### ENTRIES PROVIDED:
%%

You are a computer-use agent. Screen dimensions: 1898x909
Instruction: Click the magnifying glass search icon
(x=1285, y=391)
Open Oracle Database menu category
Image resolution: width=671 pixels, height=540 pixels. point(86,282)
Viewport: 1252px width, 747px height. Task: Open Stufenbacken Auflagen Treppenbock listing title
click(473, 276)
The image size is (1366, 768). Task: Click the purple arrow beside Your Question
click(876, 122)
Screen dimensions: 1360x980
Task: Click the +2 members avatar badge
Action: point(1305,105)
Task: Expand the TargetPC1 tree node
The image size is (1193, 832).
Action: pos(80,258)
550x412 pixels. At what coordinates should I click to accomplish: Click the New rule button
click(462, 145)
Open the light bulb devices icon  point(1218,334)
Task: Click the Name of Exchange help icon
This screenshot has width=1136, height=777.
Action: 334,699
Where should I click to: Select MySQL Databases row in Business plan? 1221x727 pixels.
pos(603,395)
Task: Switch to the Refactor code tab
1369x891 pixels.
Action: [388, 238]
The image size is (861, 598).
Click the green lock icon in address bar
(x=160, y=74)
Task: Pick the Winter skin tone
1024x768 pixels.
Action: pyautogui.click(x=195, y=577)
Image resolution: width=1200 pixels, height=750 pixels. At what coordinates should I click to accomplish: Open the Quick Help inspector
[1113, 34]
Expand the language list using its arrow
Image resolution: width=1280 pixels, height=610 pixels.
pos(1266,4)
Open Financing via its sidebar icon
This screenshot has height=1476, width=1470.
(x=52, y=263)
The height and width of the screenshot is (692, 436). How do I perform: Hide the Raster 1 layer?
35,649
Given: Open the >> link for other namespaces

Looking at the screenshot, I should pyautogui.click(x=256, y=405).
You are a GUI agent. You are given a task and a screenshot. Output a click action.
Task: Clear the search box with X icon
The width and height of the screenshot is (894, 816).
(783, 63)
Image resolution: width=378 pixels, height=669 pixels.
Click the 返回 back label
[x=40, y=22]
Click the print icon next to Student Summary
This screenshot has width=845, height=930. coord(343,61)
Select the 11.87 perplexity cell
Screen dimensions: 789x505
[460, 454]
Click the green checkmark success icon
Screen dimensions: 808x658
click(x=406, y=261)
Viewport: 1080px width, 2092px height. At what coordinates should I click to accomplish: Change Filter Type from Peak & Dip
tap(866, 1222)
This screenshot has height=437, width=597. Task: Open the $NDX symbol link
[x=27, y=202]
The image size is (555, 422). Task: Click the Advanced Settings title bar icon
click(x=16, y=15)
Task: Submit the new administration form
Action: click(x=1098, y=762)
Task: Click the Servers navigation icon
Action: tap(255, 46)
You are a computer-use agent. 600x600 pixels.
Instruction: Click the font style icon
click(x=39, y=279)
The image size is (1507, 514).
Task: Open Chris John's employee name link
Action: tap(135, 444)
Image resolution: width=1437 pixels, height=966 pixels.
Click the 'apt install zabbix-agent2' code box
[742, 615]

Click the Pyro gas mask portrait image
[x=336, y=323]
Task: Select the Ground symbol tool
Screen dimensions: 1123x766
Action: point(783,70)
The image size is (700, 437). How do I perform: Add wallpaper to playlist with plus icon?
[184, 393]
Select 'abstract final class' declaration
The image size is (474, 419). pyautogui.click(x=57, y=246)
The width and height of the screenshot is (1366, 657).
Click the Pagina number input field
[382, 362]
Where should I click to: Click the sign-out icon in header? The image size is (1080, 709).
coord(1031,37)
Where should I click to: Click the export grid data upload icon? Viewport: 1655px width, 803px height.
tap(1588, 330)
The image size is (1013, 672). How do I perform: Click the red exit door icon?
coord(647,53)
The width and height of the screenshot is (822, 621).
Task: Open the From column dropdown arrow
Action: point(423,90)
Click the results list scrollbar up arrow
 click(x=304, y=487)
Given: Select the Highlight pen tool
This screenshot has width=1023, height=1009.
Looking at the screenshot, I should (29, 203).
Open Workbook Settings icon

%%

Please print the listing exactly, keeping each line as it is.

### EXPECTED ANSWER:
You are a computer-use agent. Screen dimensions: 1898x909
Instruction: Click the magnifying glass search icon
(x=1285, y=391)
Open Oracle Database menu category
Image resolution: width=671 pixels, height=540 pixels. point(86,282)
Viewport: 1252px width, 747px height. Task: Open Stufenbacken Auflagen Treppenbock listing title
click(473, 276)
The image size is (1366, 768). Task: Click the purple arrow beside Your Question
click(876, 122)
Screen dimensions: 1360x980
Task: Click the +2 members avatar badge
Action: point(1305,105)
Task: Expand the TargetPC1 tree node
The image size is (1193, 832).
Action: pos(80,258)
550x412 pixels. At what coordinates should I click to accomplish: Click the New rule button
click(462, 145)
Open the light bulb devices icon  point(1218,334)
Task: Click the Name of Exchange help icon
This screenshot has width=1136, height=777.
Action: 334,699
Where should I click to: Select MySQL Databases row in Business plan? 1221x727 pixels.
pos(603,395)
Task: Switch to the Refactor code tab
1369x891 pixels.
Action: [388, 238]
The image size is (861, 598).
Click the green lock icon in address bar
(x=160, y=74)
Task: Pick the Winter skin tone
1024x768 pixels.
Action: pyautogui.click(x=195, y=577)
Image resolution: width=1200 pixels, height=750 pixels. At what coordinates should I click to accomplish: Open the Quick Help inspector
[1113, 34]
Expand the language list using its arrow
Image resolution: width=1280 pixels, height=610 pixels.
pos(1266,4)
Open Financing via its sidebar icon
This screenshot has height=1476, width=1470.
(x=52, y=263)
The height and width of the screenshot is (692, 436). How do I perform: Hide the Raster 1 layer?
35,649
Given: Open the >> link for other namespaces

Looking at the screenshot, I should pyautogui.click(x=256, y=405).
You are a GUI agent. You are given a task and a screenshot. Output a click action.
Task: Clear the search box with X icon
The width and height of the screenshot is (894, 816).
(783, 63)
Image resolution: width=378 pixels, height=669 pixels.
Click the 返回 back label
[x=40, y=22]
Click the print icon next to Student Summary
This screenshot has width=845, height=930. coord(343,61)
Select the 11.87 perplexity cell
Screen dimensions: 789x505
[460, 454]
Click the green checkmark success icon
Screen dimensions: 808x658
click(x=406, y=261)
Viewport: 1080px width, 2092px height. At what coordinates should I click to accomplish: Change Filter Type from Peak & Dip
tap(866, 1222)
This screenshot has height=437, width=597. Task: Open the $NDX symbol link
[x=27, y=202]
The image size is (555, 422). Task: Click the Advanced Settings title bar icon
click(x=16, y=15)
Task: Submit the new administration form
Action: click(x=1098, y=762)
Task: Click the Servers navigation icon
Action: tap(255, 46)
You are a computer-use agent. 600x600 pixels.
Instruction: Click the font style icon
click(x=39, y=279)
The image size is (1507, 514).
Task: Open Chris John's employee name link
Action: tap(135, 444)
Image resolution: width=1437 pixels, height=966 pixels.
Click the 'apt install zabbix-agent2' code box
[742, 615]

Click the Pyro gas mask portrait image
[x=336, y=323]
Task: Select the Ground symbol tool
Screen dimensions: 1123x766
Action: point(783,70)
The image size is (700, 437). How do I perform: Add wallpaper to playlist with plus icon?
[184, 393]
Select 'abstract final class' declaration
The image size is (474, 419). pyautogui.click(x=57, y=246)
The width and height of the screenshot is (1366, 657).
Click the Pagina number input field
[382, 362]
Where should I click to: Click the sign-out icon in header? The image size is (1080, 709).
coord(1031,37)
Where should I click to: Click the export grid data upload icon? Viewport: 1655px width, 803px height.
tap(1588, 330)
The image size is (1013, 672). How do I perform: Click the red exit door icon?
coord(647,53)
The width and height of the screenshot is (822, 621).
Task: Open the From column dropdown arrow
Action: point(423,90)
Click the results list scrollbar up arrow
 click(x=304, y=487)
Given: Select the Highlight pen tool
This screenshot has width=1023, height=1009.
Looking at the screenshot, I should (29, 203).
Open Workbook Settings icon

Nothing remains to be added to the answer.